Unos cocheros pintorescos, con una chistera aplastada
y de alas muy vueltas, nos ofrecen sus servicios mediante
un precio fabuloso; es de advertir que esta honorable
clase no pudo ser dominada ni en los días más
críticos de la Revolución: como el coche
es de ellos y, por lo tanto, no explotan más
que al caballo, y sus servicios en Moscú son
indispensables por la enormidad de las distancias, nunca
se les pudo dominar. Nos negamos a aceptar servicios
tan caros; esperamos pacíficamente a que rebajen
los millones de rublos que nos piden y, en efecto, no
tarda en establecerse una curiosa puja entre ellos sobre
quién ha de llevarnos por menos cantidad, lo
mismo que en la rula del pescado.
Se entra en Moscú por un arrabal. El
contraste con las ciudades que hemos atravesado es marcadísimo;
enseguida aparecen los cientos de torres de iglesias
con las doradas cúpulas en forma de peana achatada,
y las brillantísimas cruces que hieren la vista
al devolvernos los rayos solares que caen sobre ellas.

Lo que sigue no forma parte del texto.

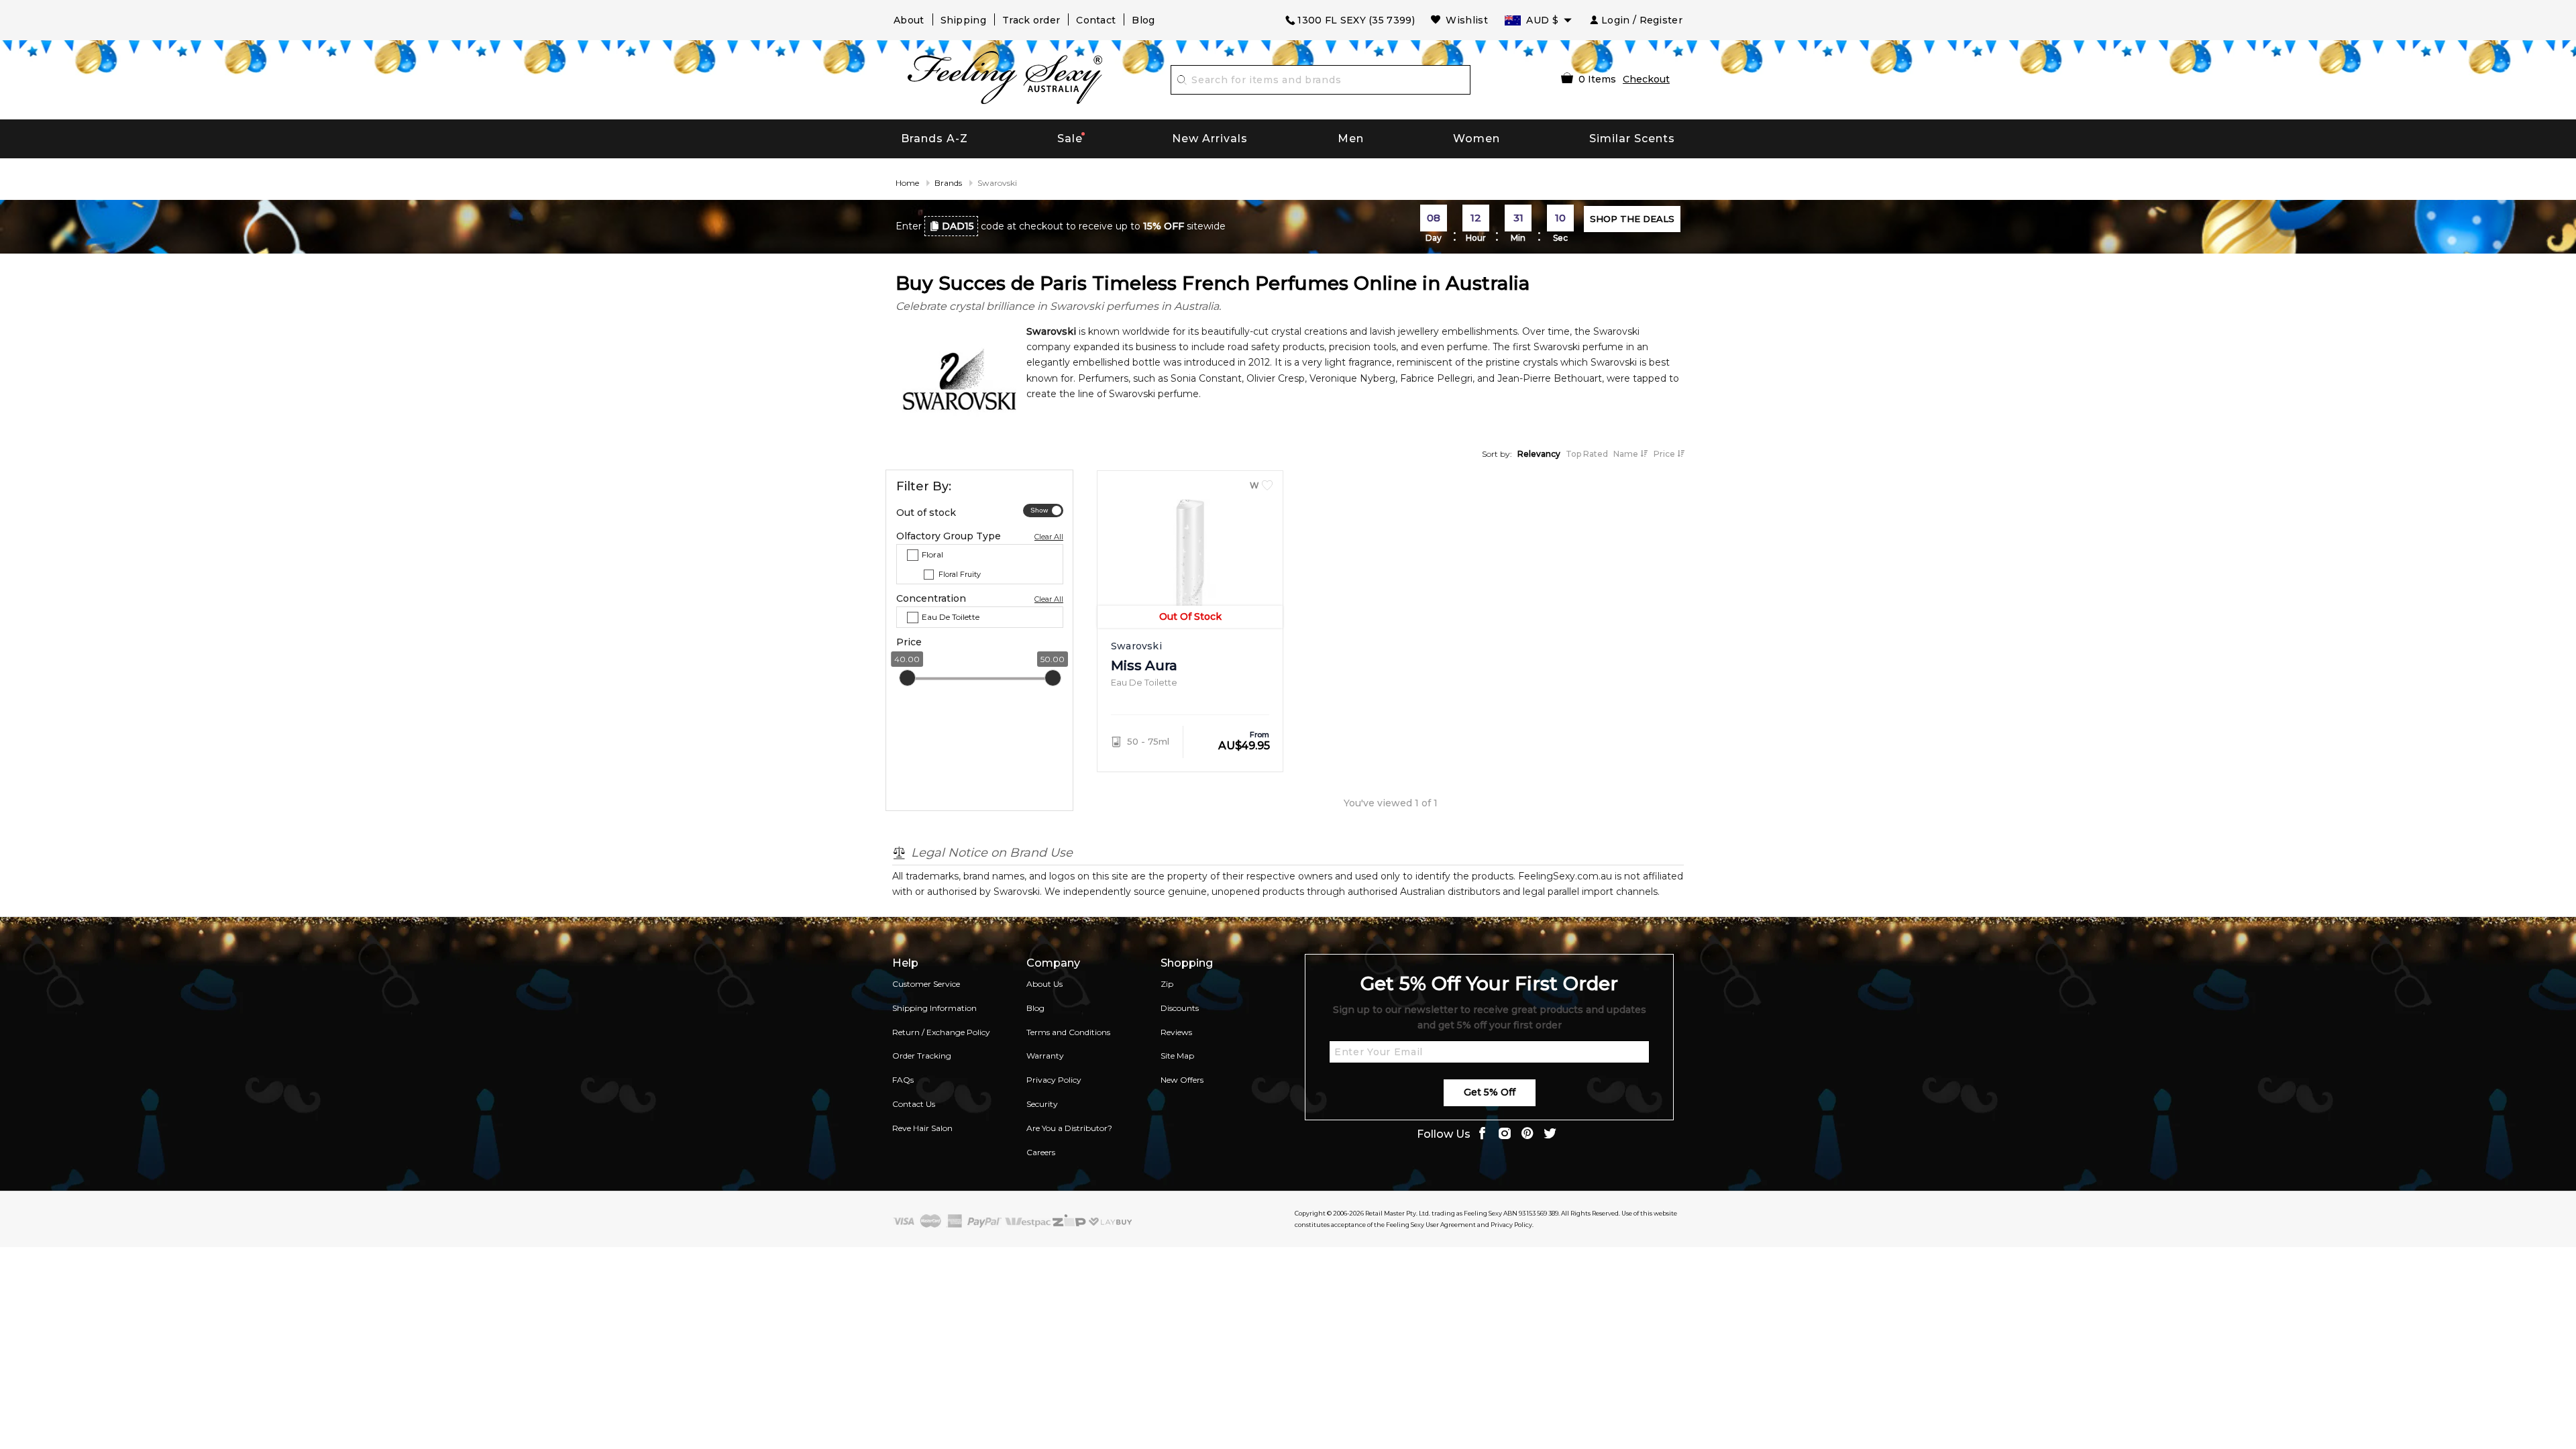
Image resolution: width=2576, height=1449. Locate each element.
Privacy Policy (1053, 1080)
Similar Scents (1632, 138)
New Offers (1182, 1080)
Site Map (1177, 1056)
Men (1351, 138)
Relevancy (1538, 454)
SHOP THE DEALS (1632, 218)
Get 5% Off (1489, 1092)
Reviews (1176, 1032)
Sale (1070, 138)
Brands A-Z (934, 138)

Las calles, anchísimas, están animadas
por abigarrado gentío y muchísimos niños,
que se notan tanto porque apenas si se ve uno en París
o Berlín; multitud de vendedores ambulantes pregonan
su mercancía; los tranvías, recién
reparados y pintados, circulan llenos de gente; pasan
coches, autos, casi siempre con banderita roja, y motos;
se arreglan y pintan las pequeñas casas;
otras, cuya construcción se suspendió
al principio de la Revolución, están ya
terminadas y muestran, en una arquitectura severa, sus
brillantes pinturas y encalados; los comercios están
abiertos y los escaparates llenos de muestras. Pasada
la Puerta Roja (así llamada antes de la Revolución)
encontramos un bullicioso mercado de campesinos, como
los de nuestros pueblos, donde centenares de mujeres,
en pie, sosteniendo en brazos el mostrador, ofrecen
toda clase de alimentos y baratijas.
Cualquier ciudadano de ahí creería
encontrar nada más que soldados rojos, fieros
policías de la Tcheca, comunistas con un hacha
en las manos; semblantes lívidos, cuerpos macilentos,
casas en ruina y ametralladoras por las calles. Nada
de eso. Hay huellas, sí, en los desconchados
de las casas, en el pavimento estropeado, en las ropas
humildes de algunos viandantes, de la terrible enfermedad
pasada; ahora, sin embargo, se trabaja con esfuerzo
la “Nep” (nueva política económica)
preconizada por Lenin, está salvando a Rusia,
sin que el proletariado ceda una partícula de
poder, y todo el mundo reconoce que los comunistas cumplen
su palabra, y que otra guerra civil aniquilaría
al país por completo, pues ellos son la única
garantía de orden y progreso.
¿Exagero los tonos claros del cuadro? Ya expondré
la nota triste. Este es el tercer día que estoy
aquí y no hago más que informarme, interrogar,
tomar notas. Afortunadamente, tropiezo con gente sincera
que nada me ocultan, comunistas o no, y me señalan
el mal, pero con un semblante de confianza, que quiere
decir: ¡venceremos a pesar de Inglaterra!